BEGIN Raw data

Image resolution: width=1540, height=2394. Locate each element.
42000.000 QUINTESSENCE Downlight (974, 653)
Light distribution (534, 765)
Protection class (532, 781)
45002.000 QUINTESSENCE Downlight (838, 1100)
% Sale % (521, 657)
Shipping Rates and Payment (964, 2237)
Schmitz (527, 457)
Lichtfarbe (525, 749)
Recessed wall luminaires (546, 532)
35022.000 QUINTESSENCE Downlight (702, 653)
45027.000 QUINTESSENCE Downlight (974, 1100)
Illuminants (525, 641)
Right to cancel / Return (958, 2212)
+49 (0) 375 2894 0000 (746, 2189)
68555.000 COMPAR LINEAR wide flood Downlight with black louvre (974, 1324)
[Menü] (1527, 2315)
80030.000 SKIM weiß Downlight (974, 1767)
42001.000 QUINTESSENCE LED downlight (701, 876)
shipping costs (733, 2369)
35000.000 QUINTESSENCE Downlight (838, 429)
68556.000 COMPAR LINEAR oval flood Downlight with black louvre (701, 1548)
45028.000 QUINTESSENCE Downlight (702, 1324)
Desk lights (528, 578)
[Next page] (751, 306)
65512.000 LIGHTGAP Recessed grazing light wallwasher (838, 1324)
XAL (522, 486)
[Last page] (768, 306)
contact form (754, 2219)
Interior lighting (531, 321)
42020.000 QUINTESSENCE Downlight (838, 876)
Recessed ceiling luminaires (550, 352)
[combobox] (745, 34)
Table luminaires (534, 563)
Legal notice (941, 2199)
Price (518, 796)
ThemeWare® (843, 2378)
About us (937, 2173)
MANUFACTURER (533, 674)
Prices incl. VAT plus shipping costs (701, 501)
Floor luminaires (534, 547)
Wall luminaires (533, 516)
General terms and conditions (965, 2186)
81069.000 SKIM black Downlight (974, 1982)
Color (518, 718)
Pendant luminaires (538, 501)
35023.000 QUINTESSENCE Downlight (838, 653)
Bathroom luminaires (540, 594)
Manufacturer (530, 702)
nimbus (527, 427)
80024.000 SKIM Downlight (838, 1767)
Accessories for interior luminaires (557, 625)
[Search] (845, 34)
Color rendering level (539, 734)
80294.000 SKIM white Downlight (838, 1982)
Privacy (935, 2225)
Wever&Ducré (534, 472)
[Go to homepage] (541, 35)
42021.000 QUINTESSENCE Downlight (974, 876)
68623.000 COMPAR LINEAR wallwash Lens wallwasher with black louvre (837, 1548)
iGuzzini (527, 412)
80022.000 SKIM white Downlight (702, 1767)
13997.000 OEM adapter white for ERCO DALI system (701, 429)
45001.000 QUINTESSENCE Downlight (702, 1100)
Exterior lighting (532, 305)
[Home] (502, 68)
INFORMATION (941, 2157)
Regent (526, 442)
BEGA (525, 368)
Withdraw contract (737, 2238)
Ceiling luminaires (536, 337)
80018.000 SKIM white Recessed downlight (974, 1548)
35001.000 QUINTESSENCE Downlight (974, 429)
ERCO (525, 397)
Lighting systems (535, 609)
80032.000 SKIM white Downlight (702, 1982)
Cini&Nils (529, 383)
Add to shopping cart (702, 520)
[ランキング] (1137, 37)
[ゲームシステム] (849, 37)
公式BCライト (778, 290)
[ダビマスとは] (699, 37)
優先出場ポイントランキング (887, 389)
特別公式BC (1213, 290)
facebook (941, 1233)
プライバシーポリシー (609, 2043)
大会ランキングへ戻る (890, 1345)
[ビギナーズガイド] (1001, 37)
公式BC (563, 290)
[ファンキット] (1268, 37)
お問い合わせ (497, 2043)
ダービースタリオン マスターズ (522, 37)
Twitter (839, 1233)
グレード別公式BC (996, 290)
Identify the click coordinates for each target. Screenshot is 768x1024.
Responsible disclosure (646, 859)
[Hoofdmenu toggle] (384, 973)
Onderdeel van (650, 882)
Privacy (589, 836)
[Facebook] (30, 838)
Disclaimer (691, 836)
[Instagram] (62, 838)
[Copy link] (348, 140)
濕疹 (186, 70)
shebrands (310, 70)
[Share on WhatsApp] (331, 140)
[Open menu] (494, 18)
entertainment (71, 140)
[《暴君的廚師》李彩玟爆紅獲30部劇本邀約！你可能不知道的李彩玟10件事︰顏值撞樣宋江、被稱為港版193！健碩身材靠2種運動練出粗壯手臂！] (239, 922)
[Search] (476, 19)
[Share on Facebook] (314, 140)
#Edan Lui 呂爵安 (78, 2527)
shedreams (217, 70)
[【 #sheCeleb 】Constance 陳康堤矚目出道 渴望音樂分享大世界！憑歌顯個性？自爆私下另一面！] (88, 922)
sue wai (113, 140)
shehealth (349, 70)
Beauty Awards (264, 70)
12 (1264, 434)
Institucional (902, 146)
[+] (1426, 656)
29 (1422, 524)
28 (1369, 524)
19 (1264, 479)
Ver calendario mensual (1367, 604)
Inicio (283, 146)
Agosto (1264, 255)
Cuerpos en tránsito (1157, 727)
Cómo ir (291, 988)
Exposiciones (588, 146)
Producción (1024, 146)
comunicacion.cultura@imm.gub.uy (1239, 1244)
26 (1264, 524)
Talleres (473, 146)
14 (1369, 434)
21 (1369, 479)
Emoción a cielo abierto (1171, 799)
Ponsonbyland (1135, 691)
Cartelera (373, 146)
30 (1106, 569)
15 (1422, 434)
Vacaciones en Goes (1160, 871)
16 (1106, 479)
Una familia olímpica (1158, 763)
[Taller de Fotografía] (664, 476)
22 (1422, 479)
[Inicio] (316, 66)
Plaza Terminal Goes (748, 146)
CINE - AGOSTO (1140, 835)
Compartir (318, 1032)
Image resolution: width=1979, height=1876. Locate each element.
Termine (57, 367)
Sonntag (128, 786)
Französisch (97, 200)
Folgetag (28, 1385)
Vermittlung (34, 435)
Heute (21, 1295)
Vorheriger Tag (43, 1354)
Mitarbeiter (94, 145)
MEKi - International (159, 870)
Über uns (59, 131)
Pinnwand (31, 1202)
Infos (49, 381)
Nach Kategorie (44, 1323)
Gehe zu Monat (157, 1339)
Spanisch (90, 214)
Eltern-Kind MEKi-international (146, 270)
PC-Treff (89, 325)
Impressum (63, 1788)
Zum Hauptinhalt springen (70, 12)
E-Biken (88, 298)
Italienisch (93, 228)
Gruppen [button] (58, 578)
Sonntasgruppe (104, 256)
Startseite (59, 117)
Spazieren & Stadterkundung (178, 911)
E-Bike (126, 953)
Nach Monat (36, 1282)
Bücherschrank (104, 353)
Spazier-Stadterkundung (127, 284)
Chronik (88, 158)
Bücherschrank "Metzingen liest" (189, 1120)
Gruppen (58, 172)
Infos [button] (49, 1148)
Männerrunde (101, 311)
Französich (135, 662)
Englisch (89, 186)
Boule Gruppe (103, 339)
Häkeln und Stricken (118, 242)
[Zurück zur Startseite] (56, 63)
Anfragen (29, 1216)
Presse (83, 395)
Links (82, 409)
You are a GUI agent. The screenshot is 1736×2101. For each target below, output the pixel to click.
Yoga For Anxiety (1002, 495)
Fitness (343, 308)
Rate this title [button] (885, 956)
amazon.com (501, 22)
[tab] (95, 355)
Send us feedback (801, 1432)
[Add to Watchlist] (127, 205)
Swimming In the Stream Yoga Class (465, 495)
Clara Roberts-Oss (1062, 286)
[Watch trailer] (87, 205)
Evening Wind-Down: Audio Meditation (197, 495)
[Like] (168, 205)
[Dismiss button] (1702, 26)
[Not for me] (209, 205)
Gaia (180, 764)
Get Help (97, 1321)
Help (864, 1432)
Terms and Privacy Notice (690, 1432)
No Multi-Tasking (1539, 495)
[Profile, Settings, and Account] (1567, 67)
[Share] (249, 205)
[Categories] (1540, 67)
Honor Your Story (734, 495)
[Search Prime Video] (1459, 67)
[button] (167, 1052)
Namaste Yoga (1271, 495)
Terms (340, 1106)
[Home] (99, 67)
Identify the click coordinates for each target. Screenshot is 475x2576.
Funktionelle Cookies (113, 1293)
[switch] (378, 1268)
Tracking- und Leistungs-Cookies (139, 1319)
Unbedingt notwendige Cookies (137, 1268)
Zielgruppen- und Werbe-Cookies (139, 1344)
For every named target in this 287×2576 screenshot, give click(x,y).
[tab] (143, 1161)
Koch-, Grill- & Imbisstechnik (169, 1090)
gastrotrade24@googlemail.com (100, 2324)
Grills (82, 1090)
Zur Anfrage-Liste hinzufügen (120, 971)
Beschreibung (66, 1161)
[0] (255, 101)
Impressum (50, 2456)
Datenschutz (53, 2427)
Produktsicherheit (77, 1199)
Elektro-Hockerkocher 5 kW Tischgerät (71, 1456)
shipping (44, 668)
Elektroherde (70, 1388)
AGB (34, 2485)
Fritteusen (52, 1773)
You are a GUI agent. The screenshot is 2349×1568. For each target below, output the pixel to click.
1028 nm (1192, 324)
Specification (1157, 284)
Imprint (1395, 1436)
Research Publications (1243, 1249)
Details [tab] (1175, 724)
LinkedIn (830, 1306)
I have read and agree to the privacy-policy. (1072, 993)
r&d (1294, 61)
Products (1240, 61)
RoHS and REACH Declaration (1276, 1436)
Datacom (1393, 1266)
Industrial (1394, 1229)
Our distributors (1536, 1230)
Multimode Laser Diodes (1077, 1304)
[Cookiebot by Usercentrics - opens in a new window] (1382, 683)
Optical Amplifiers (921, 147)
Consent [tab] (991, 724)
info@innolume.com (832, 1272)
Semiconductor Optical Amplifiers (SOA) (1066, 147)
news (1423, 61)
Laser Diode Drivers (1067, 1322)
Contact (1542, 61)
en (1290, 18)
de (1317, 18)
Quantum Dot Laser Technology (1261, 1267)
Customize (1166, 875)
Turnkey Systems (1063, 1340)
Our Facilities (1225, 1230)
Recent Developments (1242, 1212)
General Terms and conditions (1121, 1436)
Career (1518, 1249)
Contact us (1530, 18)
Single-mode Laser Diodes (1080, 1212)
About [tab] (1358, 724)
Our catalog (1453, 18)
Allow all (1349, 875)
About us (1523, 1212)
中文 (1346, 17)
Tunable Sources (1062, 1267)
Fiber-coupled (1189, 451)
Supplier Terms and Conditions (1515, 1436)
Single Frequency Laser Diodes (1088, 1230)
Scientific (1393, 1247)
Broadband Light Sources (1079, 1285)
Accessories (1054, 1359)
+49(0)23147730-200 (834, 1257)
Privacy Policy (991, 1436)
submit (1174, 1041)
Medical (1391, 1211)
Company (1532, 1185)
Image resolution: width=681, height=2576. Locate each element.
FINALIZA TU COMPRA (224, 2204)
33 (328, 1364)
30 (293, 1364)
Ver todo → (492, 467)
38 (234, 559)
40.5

END Raw data

• What to work on:
In restating the data, begin at its first line, reproduce each line word for word, and conclude with the line that contains "INFORMATION (941, 2157)".

• Written reply:
Image resolution: width=1540, height=2394. Locate each element.
42000.000 QUINTESSENCE Downlight (974, 653)
Light distribution (534, 765)
Protection class (532, 781)
45002.000 QUINTESSENCE Downlight (838, 1100)
% Sale % (521, 657)
Shipping Rates and Payment (964, 2237)
Schmitz (527, 457)
Lichtfarbe (525, 749)
Recessed wall luminaires (546, 532)
35022.000 QUINTESSENCE Downlight (702, 653)
45027.000 QUINTESSENCE Downlight (974, 1100)
Illuminants (525, 641)
Right to cancel / Return (958, 2212)
+49 (0) 375 2894 0000 (746, 2189)
68555.000 COMPAR LINEAR wide flood Downlight with black louvre (974, 1324)
[Menü] (1527, 2315)
80030.000 SKIM weiß Downlight (974, 1767)
42001.000 QUINTESSENCE LED downlight (701, 876)
shipping costs (733, 2369)
35000.000 QUINTESSENCE Downlight (838, 429)
68556.000 COMPAR LINEAR oval flood Downlight with black louvre (701, 1548)
45028.000 QUINTESSENCE Downlight (702, 1324)
Desk lights (528, 578)
[Next page] (751, 306)
65512.000 LIGHTGAP Recessed grazing light wallwasher (838, 1324)
XAL (522, 486)
[Last page] (768, 306)
contact form (754, 2219)
Interior lighting (531, 321)
42020.000 QUINTESSENCE Downlight (838, 876)
Recessed ceiling luminaires (550, 352)
[combobox] (745, 34)
Table luminaires (534, 563)
Legal notice (941, 2199)
Price (518, 796)
ThemeWare® (843, 2378)
About us (937, 2173)
MANUFACTURER (533, 674)
Prices incl. VAT plus shipping costs (701, 501)
Floor luminaires (534, 547)
Wall luminaires (533, 516)
General terms and conditions (965, 2186)
81069.000 SKIM black Downlight (974, 1982)
Color (518, 718)
Pendant luminaires (538, 501)
35023.000 QUINTESSENCE Downlight (838, 653)
Bathroom luminaires (540, 594)
Manufacturer (530, 702)
nimbus (527, 427)
80024.000 SKIM Downlight (838, 1767)
Accessories for interior luminaires (557, 625)
[Search] (845, 34)
Color rendering level (539, 734)
80294.000 SKIM white Downlight (838, 1982)
Privacy (935, 2225)
Wever&Ducré (534, 472)
[Go to homepage] (541, 35)
42021.000 QUINTESSENCE Downlight (974, 876)
68623.000 COMPAR LINEAR wallwash Lens wallwasher with black louvre (837, 1548)
iGuzzini (527, 412)
80022.000 SKIM white Downlight (702, 1767)
13997.000 OEM adapter white for ERCO DALI system (701, 429)
45001.000 QUINTESSENCE Downlight (702, 1100)
Exterior lighting (532, 305)
[Home] (502, 68)
INFORMATION (941, 2157)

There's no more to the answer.